-- Opening Marker --

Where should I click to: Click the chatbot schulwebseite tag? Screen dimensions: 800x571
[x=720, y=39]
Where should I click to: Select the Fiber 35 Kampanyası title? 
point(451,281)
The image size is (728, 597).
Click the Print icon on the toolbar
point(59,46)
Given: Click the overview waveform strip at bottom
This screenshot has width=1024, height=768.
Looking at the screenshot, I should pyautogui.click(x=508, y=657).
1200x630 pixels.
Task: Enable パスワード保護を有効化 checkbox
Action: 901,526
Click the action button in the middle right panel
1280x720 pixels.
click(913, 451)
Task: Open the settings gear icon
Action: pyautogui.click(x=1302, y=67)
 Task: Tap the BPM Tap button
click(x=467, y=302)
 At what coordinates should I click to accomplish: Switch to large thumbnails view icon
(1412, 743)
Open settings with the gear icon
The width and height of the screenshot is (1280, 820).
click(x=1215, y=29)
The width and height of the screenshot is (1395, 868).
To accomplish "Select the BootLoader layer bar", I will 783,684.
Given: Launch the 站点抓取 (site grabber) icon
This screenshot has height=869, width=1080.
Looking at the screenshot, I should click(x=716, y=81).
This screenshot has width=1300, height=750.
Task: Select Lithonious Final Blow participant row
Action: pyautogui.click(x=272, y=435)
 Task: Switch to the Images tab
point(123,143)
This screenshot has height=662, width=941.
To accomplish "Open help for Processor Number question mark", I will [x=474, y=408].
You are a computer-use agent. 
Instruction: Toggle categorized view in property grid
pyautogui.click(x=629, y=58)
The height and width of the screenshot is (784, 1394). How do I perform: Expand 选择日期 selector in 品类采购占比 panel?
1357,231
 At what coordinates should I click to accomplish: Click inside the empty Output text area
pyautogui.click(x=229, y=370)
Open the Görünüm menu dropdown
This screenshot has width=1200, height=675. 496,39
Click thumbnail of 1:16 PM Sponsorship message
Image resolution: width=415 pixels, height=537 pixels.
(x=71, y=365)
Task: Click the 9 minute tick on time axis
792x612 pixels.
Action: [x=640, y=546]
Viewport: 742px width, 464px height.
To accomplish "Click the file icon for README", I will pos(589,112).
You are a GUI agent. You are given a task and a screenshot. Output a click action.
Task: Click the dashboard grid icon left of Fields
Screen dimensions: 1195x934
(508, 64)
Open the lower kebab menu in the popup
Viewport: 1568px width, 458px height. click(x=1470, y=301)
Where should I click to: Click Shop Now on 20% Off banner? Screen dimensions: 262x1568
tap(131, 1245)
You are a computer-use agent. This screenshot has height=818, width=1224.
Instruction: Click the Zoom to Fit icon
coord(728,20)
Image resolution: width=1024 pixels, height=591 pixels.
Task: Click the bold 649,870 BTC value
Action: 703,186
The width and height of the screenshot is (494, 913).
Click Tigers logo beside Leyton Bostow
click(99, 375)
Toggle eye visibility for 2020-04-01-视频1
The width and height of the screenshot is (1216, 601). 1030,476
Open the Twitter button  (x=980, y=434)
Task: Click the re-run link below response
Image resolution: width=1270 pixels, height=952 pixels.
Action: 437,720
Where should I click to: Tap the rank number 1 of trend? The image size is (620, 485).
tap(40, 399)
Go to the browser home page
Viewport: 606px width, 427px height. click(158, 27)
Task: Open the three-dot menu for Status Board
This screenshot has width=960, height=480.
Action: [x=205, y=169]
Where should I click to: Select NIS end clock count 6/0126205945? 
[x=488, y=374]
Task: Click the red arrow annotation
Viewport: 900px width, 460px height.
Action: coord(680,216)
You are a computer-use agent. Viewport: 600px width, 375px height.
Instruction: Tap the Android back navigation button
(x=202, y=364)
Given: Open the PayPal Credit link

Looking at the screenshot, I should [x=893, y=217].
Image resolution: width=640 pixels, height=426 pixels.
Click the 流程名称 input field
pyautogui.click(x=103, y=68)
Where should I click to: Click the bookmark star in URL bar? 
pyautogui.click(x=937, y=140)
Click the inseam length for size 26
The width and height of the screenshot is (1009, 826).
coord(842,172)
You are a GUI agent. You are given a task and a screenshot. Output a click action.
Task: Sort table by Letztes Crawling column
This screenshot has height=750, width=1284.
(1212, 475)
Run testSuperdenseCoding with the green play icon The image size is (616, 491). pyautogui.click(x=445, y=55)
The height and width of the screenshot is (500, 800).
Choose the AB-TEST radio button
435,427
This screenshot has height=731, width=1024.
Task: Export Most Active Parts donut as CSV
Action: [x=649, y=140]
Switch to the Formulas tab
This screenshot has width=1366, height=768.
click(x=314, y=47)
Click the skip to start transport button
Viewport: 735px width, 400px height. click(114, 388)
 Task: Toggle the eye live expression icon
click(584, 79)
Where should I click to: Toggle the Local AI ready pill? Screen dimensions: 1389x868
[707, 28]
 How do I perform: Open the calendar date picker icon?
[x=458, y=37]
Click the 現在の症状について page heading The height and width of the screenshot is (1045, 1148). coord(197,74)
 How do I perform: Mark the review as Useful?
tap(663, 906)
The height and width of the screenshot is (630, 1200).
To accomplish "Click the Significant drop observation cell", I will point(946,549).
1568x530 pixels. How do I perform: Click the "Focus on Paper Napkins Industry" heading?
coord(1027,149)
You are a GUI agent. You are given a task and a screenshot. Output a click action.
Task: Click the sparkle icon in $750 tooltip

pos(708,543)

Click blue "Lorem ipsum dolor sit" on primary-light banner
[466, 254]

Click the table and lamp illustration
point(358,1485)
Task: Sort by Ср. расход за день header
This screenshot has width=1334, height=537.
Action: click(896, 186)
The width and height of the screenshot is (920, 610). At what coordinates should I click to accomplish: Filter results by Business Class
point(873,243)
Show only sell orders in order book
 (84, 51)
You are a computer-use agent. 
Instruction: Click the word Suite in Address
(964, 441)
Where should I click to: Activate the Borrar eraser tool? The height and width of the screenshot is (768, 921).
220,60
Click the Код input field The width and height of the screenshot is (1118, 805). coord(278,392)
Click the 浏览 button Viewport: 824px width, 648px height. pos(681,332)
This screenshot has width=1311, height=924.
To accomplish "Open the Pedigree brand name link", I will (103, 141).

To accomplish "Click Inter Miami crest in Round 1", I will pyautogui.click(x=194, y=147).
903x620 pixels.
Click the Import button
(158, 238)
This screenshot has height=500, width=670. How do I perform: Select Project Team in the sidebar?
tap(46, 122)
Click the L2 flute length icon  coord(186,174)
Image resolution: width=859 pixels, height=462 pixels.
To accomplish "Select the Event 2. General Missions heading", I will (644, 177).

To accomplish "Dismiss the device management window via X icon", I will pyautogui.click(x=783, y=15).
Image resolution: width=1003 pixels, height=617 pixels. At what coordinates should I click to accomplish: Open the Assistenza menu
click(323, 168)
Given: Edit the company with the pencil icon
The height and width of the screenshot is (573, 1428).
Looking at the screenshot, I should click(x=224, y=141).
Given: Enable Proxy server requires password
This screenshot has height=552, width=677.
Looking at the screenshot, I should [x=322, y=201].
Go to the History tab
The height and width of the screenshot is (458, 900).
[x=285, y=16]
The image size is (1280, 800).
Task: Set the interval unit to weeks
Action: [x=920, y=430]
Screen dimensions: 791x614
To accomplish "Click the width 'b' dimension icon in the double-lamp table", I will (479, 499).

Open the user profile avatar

-- Closing Marker --

_GOAL OF THE EXERCISE:_ Without any alteration, repeat the entire listing.

_SOLUTION:_
Where should I click to: Click the chatbot schulwebseite tag? Screen dimensions: 800x571
[x=720, y=39]
Where should I click to: Select the Fiber 35 Kampanyası title? 
point(451,281)
The image size is (728, 597).
Click the Print icon on the toolbar
point(59,46)
Given: Click the overview waveform strip at bottom
This screenshot has width=1024, height=768.
Looking at the screenshot, I should pyautogui.click(x=508, y=657).
1200x630 pixels.
Task: Enable パスワード保護を有効化 checkbox
Action: 901,526
Click the action button in the middle right panel
1280x720 pixels.
click(913, 451)
Task: Open the settings gear icon
Action: pyautogui.click(x=1302, y=67)
 Task: Tap the BPM Tap button
click(x=467, y=302)
 At what coordinates should I click to accomplish: Switch to large thumbnails view icon
(1412, 743)
Open settings with the gear icon
The width and height of the screenshot is (1280, 820).
click(x=1215, y=29)
The width and height of the screenshot is (1395, 868).
To accomplish "Select the BootLoader layer bar", I will 783,684.
Given: Launch the 站点抓取 (site grabber) icon
This screenshot has height=869, width=1080.
Looking at the screenshot, I should click(x=716, y=81).
This screenshot has width=1300, height=750.
Task: Select Lithonious Final Blow participant row
Action: pyautogui.click(x=272, y=435)
 Task: Switch to the Images tab
point(123,143)
This screenshot has height=662, width=941.
To accomplish "Open help for Processor Number question mark", I will [x=474, y=408].
You are a computer-use agent. 
Instruction: Toggle categorized view in property grid
pyautogui.click(x=629, y=58)
The height and width of the screenshot is (784, 1394). How do I perform: Expand 选择日期 selector in 品类采购占比 panel?
1357,231
 At what coordinates should I click to accomplish: Click inside the empty Output text area
pyautogui.click(x=229, y=370)
Open the Görünüm menu dropdown
This screenshot has width=1200, height=675. 496,39
Click thumbnail of 1:16 PM Sponsorship message
Image resolution: width=415 pixels, height=537 pixels.
(x=71, y=365)
Task: Click the 9 minute tick on time axis
792x612 pixels.
Action: [x=640, y=546]
Viewport: 742px width, 464px height.
To accomplish "Click the file icon for README", I will pos(589,112).
You are a GUI agent. You are given a task and a screenshot. Output a click action.
Task: Click the dashboard grid icon left of Fields
Screen dimensions: 1195x934
(508, 64)
Open the lower kebab menu in the popup
Viewport: 1568px width, 458px height. click(x=1470, y=301)
Where should I click to: Click Shop Now on 20% Off banner? Screen dimensions: 262x1568
tap(131, 1245)
You are a computer-use agent. This screenshot has height=818, width=1224.
Instruction: Click the Zoom to Fit icon
coord(728,20)
Image resolution: width=1024 pixels, height=591 pixels.
Task: Click the bold 649,870 BTC value
Action: 703,186
The width and height of the screenshot is (494, 913).
Click Tigers logo beside Leyton Bostow
click(99, 375)
Toggle eye visibility for 2020-04-01-视频1
The width and height of the screenshot is (1216, 601). 1030,476
Open the Twitter button  (x=980, y=434)
Task: Click the re-run link below response
Image resolution: width=1270 pixels, height=952 pixels.
Action: 437,720
Where should I click to: Tap the rank number 1 of trend? The image size is (620, 485).
tap(40, 399)
Go to the browser home page
Viewport: 606px width, 427px height. click(158, 27)
Task: Open the three-dot menu for Status Board
This screenshot has width=960, height=480.
Action: [x=205, y=169]
Where should I click to: Select NIS end clock count 6/0126205945? 
[x=488, y=374]
Task: Click the red arrow annotation
Viewport: 900px width, 460px height.
Action: coord(680,216)
You are a computer-use agent. Viewport: 600px width, 375px height.
Instruction: Tap the Android back navigation button
(x=202, y=364)
Given: Open the PayPal Credit link

Looking at the screenshot, I should [x=893, y=217].
Image resolution: width=640 pixels, height=426 pixels.
Click the 流程名称 input field
pyautogui.click(x=103, y=68)
Where should I click to: Click the bookmark star in URL bar? 
pyautogui.click(x=937, y=140)
Click the inseam length for size 26
The width and height of the screenshot is (1009, 826).
coord(842,172)
You are a GUI agent. You are given a task and a screenshot. Output a click action.
Task: Sort table by Letztes Crawling column
This screenshot has height=750, width=1284.
(1212, 475)
Run testSuperdenseCoding with the green play icon The image size is (616, 491). pyautogui.click(x=445, y=55)
The height and width of the screenshot is (500, 800).
Choose the AB-TEST radio button
435,427
This screenshot has height=731, width=1024.
Task: Export Most Active Parts donut as CSV
Action: [x=649, y=140]
Switch to the Formulas tab
This screenshot has width=1366, height=768.
click(x=314, y=47)
Click the skip to start transport button
Viewport: 735px width, 400px height. click(114, 388)
 Task: Toggle the eye live expression icon
click(584, 79)
Where should I click to: Toggle the Local AI ready pill? Screen dimensions: 1389x868
[707, 28]
 How do I perform: Open the calendar date picker icon?
[x=458, y=37]
Click the 現在の症状について page heading The height and width of the screenshot is (1045, 1148). coord(197,74)
 How do I perform: Mark the review as Useful?
tap(663, 906)
The height and width of the screenshot is (630, 1200).
To accomplish "Click the Significant drop observation cell", I will point(946,549).
1568x530 pixels. How do I perform: Click the "Focus on Paper Napkins Industry" heading?
coord(1027,149)
You are a GUI agent. You are given a task and a screenshot. Output a click action.
Task: Click the sparkle icon in $750 tooltip

pos(708,543)

Click blue "Lorem ipsum dolor sit" on primary-light banner
[466, 254]

Click the table and lamp illustration
point(358,1485)
Task: Sort by Ср. расход за день header
This screenshot has width=1334, height=537.
Action: click(896, 186)
The width and height of the screenshot is (920, 610). At what coordinates should I click to accomplish: Filter results by Business Class
point(873,243)
Show only sell orders in order book
 (84, 51)
You are a computer-use agent. 
Instruction: Click the word Suite in Address
(964, 441)
Where should I click to: Activate the Borrar eraser tool? The height and width of the screenshot is (768, 921).
220,60
Click the Код input field The width and height of the screenshot is (1118, 805). coord(278,392)
Click the 浏览 button Viewport: 824px width, 648px height. pos(681,332)
This screenshot has width=1311, height=924.
To accomplish "Open the Pedigree brand name link", I will (103, 141).

To accomplish "Click Inter Miami crest in Round 1", I will pyautogui.click(x=194, y=147).
903x620 pixels.
Click the Import button
(158, 238)
This screenshot has height=500, width=670. How do I perform: Select Project Team in the sidebar?
tap(46, 122)
Click the L2 flute length icon  coord(186,174)
Image resolution: width=859 pixels, height=462 pixels.
To accomplish "Select the Event 2. General Missions heading", I will (644, 177).

To accomplish "Dismiss the device management window via X icon", I will pyautogui.click(x=783, y=15).
Image resolution: width=1003 pixels, height=617 pixels. At what coordinates should I click to accomplish: Open the Assistenza menu
click(323, 168)
Given: Edit the company with the pencil icon
The height and width of the screenshot is (573, 1428).
Looking at the screenshot, I should click(x=224, y=141).
Given: Enable Proxy server requires password
This screenshot has height=552, width=677.
Looking at the screenshot, I should [x=322, y=201].
Go to the History tab
The height and width of the screenshot is (458, 900).
[x=285, y=16]
The image size is (1280, 800).
Task: Set the interval unit to weeks
Action: [x=920, y=430]
Screen dimensions: 791x614
To accomplish "Click the width 'b' dimension icon in the double-lamp table", I will (479, 499).

Open the user profile avatar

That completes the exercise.